Em algum lugar dentro do meu armário está perdida uma fita VHS. Em algum ponto desta fita há uns cinco, seis minutos de uma gravação feita com uma câmera VHS da SHARP cuja bateria pesava mais do que a maioria das câmeras de hoje. A gravação mostra um riacho de onde sai uma fumaça misteriosa, feita com gelo seco, e pela "floresta" (um bosque na cidade de Vinhedo) anda um rapaz de uns quinze, dezesseis anos vestindo um chapéu de Indiana Jones (comprado na Chapéus Cury, em Campinas, que segundo a lenda forneceu o material para o chapéu original de Indy), uma jaqueta de couro e uma bolsa marrom pendurada no pescoço.
Este rapaz era eu.
Confesso que não sei se estas imagens realmente existem ainda ou se a tal fita está entre as dezenas de VHS que estão guardadas no meu armário; mas me lembrando daquele dia em que eu e um amigo fomos criar uma cena de Indiana Jones fica fácil entender a obsessão de três garotos americanos. Depois de terem assistido a "Caçadores da Arca Perdida" no cinema, Chris Strompolos, Eric Zala e Jayson Lamb resolveram que iriam refazer o clássico de Steven Spielberg cena a cena. O projeto, gravado em VHS no porão e nos arredores da casa de um deles, acabou durando mais de sete anos e os meninos foram crescendo em frente às câmeras. A adolescência e os problemas da vida adulta acabaram afastando os três. O filme, porém, foi terminado e, sem o conhecimento deles, ganhou fama no submundo dos festivais de cinema até que a fita foi parar nas mãos do ator e diretor Eli Roth, de filmes de terror como "O Albergue". Ele entrou em contato com os rapazes e organizou sessões que lotaram de cinéfilos e nerds em geral. Steven Spielberg em pessoa tomou conhecimento do filme e chamou os rapazes para conhecê-los.
Tudo isso está em "Raiders!", documentário que a Netflix está exibindo em sua programação. Os fatos citados acima são bastante interessantes e o que o documentário tem de melhor. Há outro aspecto do filme, porém, que me deixou dividido.
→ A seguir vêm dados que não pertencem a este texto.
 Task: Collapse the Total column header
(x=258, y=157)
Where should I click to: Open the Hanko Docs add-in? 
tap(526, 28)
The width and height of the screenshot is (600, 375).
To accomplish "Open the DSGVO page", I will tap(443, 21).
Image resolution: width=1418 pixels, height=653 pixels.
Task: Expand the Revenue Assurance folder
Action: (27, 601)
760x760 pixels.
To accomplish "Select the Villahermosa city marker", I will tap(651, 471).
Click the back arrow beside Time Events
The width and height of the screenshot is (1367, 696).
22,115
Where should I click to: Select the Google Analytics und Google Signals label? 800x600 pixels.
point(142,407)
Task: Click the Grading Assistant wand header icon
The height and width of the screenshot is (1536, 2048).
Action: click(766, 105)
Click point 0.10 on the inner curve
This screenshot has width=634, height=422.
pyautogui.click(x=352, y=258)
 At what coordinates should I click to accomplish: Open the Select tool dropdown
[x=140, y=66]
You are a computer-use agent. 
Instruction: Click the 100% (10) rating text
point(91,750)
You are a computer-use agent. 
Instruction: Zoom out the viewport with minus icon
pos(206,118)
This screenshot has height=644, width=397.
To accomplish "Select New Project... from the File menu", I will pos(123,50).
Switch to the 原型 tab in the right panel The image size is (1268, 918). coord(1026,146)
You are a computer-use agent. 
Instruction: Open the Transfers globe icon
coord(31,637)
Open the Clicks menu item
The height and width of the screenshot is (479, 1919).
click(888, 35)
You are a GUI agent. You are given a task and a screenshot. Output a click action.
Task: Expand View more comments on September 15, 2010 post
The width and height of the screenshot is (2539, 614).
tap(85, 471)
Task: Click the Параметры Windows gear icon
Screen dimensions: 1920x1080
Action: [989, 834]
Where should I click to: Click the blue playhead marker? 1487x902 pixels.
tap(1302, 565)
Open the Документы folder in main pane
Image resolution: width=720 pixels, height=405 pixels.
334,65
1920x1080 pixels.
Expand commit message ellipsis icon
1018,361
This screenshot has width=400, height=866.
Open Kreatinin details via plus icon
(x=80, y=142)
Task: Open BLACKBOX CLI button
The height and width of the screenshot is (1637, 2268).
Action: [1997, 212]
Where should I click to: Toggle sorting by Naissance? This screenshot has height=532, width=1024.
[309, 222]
Os três rapazes são agora adultos com mais de quarenta anos, esposas, filhos, empregos, e eles resolvem que vão produzir uma sequência que não haviam conseguido fazer nos tempos de criança: a cena em que Indy luta com um mecânico grandalhão sob um avião em forma de asa. Se ver um grupo de crianças brincando de ser Steven Spielberg era divertido, fica bem menos interessante (e até um pouco bobo), porém, ver adultos tentando fazer o mesmo. As ótimas cenas de arquivo das crianças refazendo Indy são entrecortadas por longas sequências e entrevistas de quarentões negociando prazos, tentando levantar dinheiro ou simplesmente tentando manter o emprego. Há também aqueles momentos bregas (tipicamente americanos) em que a esposa diz que quer ver o marido feliz e que ele deve "seguir seus sonhos". Há também confissões sobre problemas com drogas, divórcios e os problemas da vida pessoal deles que, pessoalmente, não me interessavam.
No geral, porém, o documentário é bastante divertido e mostra como um filme pode mudar a vida de um grupo de garotos. "Caçadores da Arca Perdida" sempre foi meu filme preferido (não significa que seja "o melhor filme da História do Cinema", entendam a diferença) e perdi as contas de quantas vezes vi em VHS, DVD e, recentemente, em uma reprise na telona do cinema. É fácil ver como o filme fascinou aqueles garotos e os colocou para trabalhar. Quando eles crescem e ficam gritando uns com os outros, porém, fica menos interessante.